I don't feel afraid, that is the merciful wonder! Because God has been there in all my yesterdays and I feel His presence and know His power in today, I have confidence in tomorrow, whatever it may hold. But still I ponder and imagine what will happen if things continue to get worse, specifically with Rachael's health. She is now having blackouts several times a day. Her CT scan shows abnormalities deep in her brain. When she passes out, she can still hear and think - she is completely aware but also completely unable to respond, to open her eyes, move or talk - she is hidden away completely inside herself. I've been pondering what it would be if the damage to her brain continues and she ends up completely locked away from us. How would we encourage her and what would it be like for a person of words, an author, to be locked away completely unable to communicate? She chuckles when she can't come up with words or the end of a sentence, what would it be if she can't respond at all? I know she would continue to be a prayer warrior because that is how she has always used her sicknesses and being set aside, in bed or even nights awake in pain, she has spent those hours in prayer for others. So I have confidence that God's work through her will go on no matter what happens with her health!
On a more positive note, I was thinking last night how God is the creator of everything. He can calm a raging storm, heal a man blind from birth or a cripple. This sickness is no mountain to him - it is easy. He could heal her in an instant and we've begged him for that! She is confident He will heal her at the right moment and I see no striving or worry in her that He won't - just quiet rest that this moment, this way, is His will for her, that His strength is made perfect in her weakness. She chooses rest in Him when her nature would be restless to be busy working on the writing projects she has with approaching deadlines and the discipling and building relationships with her siblings she had hoped to do this winter. But He is the LORD and we worship Him in trust that He is in charge of our moments and days.
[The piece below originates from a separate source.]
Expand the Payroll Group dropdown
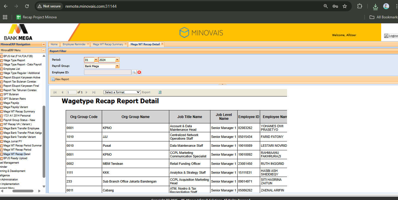 117,66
I do feel stretched thin. Life is so busy! And medical things take hours and days, while the rest of life continues to march on. School still needs to be done with our four who are students, dishes need to be done, wood stoves to keep stoked, the house cleaned, conversations had with the other adult children in our household, stories to be read and that sweet grandbaby who is at my absolute favorite age (3 months) to love and talk to! I've been neglecting time with my Mom - which hurts - and my correspondence and reading have gone on the back burner. But I feel privileged to have these moments and hours for meaningful conversation and prayer with Rachael. She is a joy to be with and even in the E. R. last week we laughed and joked and shared deeply while we waited for her CT scan.... She had asked me the week after Christmas if I wanted to go out for coffee, but it was cold out and I had lots of projects I wanted to get done while school was out so I declined. When we wound up with those four hours in the E.R. I teased her that next time I'll go to coffee so she doesn't have to get my attention by going into the E.R. But truly, time with her is such a privilege! Conversations in the car, traveling to appointments and waiting for doctors, memorable moments, prayers, and conversations I'll treasure forever!
And so the Redeemer shines! He continues to redeem our souls, to redeem our hours, to turn even our pain into joy! What's to be afraid of with a Lord like that?!